Segundo uma fonte da GNR, em declarações à agência Lusa, a operação foi uma resposta a um pedido de colaboração urgente da DGAV, efetuado na segunda-feira à noite.

As equipas esperavam encontrar cerca de 50 cães. Contudo, foram resgatados mais de 300 animais que viviam em pequenas jaulas e gaiolas. "Viviam no meio dos dejetos, da urina, doentes, com a alimentação em cima dos próprios excrementos", descreveu à SIC Tomás Pires, presidente da direção do Núcleo de Intervenção e Resgate Animal.

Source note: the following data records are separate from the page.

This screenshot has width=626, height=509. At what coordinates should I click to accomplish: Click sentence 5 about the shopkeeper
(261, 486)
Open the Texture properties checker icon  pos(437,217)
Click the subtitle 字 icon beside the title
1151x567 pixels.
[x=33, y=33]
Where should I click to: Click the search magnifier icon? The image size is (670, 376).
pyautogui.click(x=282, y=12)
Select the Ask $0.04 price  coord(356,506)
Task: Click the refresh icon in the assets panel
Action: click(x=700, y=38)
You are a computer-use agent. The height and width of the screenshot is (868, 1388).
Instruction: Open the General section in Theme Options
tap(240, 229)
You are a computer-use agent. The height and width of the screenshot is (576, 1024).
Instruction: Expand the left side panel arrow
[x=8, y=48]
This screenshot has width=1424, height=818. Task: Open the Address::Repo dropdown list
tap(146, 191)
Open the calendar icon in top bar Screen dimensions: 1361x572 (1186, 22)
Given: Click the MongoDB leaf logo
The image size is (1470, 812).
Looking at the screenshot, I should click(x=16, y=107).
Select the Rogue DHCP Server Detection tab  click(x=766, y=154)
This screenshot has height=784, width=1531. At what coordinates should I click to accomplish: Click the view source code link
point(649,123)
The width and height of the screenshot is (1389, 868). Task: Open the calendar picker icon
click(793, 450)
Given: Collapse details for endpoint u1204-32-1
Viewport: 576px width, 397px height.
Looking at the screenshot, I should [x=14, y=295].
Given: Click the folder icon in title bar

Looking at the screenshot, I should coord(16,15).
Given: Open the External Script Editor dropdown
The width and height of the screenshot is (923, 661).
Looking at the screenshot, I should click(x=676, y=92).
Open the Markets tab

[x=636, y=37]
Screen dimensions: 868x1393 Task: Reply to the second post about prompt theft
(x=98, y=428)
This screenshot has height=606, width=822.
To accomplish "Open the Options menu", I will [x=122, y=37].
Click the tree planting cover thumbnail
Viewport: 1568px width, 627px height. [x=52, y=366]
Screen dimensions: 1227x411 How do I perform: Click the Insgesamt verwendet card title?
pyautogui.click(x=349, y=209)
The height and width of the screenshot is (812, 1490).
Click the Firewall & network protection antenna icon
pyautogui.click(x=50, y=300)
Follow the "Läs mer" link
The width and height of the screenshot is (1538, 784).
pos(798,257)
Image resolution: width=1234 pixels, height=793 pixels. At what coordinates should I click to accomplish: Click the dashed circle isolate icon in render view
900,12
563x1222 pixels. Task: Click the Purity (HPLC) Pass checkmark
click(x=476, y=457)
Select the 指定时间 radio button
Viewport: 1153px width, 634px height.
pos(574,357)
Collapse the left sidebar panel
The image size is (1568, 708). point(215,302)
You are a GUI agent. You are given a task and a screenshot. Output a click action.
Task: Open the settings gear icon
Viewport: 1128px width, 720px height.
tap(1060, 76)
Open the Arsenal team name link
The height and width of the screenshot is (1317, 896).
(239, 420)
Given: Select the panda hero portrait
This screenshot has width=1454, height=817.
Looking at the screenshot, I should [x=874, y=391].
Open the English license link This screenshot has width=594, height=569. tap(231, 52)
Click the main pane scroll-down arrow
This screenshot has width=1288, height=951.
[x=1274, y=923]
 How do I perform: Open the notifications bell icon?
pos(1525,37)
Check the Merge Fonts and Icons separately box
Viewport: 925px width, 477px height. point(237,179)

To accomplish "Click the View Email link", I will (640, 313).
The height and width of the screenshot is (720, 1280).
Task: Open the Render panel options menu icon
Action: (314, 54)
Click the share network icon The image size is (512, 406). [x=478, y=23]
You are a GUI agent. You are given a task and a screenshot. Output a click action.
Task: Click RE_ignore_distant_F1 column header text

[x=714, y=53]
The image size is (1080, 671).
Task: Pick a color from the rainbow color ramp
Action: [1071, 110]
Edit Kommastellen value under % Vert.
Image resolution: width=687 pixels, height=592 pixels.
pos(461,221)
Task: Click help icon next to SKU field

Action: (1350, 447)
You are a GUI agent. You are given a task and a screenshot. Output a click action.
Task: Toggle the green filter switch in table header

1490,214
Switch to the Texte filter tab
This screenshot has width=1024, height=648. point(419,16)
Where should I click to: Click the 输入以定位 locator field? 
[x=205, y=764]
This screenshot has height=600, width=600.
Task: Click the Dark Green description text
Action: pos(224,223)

Vários cães rodeados de dejetos
Vários cães rodeados de dejetos Facebook IRA

O grupo de intervenção denunciou, na sua página de Facebook, uma atividade que alegadamente estaria relacionada com a criação de animais para venda. "Animais a viver nestas condições com um único propósito: o comércio de raças da moda procuradas nas mais diversas plataformas online e lojas. Fêmeas transformadas em máquinas de reprodução para um negócio altamente lucrativo", lê-se na publicação.

Foram encontradas centenas de animais de companhia de diversas raças, entre as quais yorkshires, pinschers, bulldogues franceses e cavaliers, segundo o IRA.

O presidente da Câmara Municipal de Amarante, Jorge Ricardo, em declarações à RTP, descreveu o cenário como perigoso para a "saúde pública" e adiantou que o espaço possuía licença para habitação, mas que esta situação era desconhecida pelas autoridades. "Daí a estupefação de todos nós. Como é que era exercida esta atividade naquelas condições? É efetivamente um caso que dá que pensar", afirmou à RTP.

O IRA pede agora ajuda a associações de proteção animal, bem como a particulares que tenham condições para acolher os animais ou contribuir para as "despesas com alojamento (hotéis caninos), cuidados veterinários continuados e alimentação".